# YOUR TASK
Please copy the lines below exactly, from the first one through the line showing "Given: Click the search".

Stored entries:
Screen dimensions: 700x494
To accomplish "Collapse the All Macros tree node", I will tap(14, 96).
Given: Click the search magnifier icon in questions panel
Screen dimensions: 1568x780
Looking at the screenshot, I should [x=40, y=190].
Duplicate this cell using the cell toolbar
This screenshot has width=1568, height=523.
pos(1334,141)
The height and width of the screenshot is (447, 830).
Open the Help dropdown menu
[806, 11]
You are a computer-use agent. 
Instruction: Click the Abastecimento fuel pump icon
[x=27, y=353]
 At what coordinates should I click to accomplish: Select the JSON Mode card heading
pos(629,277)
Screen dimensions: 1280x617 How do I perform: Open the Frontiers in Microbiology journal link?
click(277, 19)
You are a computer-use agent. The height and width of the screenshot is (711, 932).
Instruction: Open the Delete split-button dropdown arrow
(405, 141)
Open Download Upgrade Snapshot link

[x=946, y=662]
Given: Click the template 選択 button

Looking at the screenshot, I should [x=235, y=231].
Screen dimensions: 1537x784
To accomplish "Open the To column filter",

# RESPONSE
Screen dimensions: 700x494
To accomplish "Collapse the All Macros tree node", I will tap(14, 96).
Given: Click the search magnifier icon in questions panel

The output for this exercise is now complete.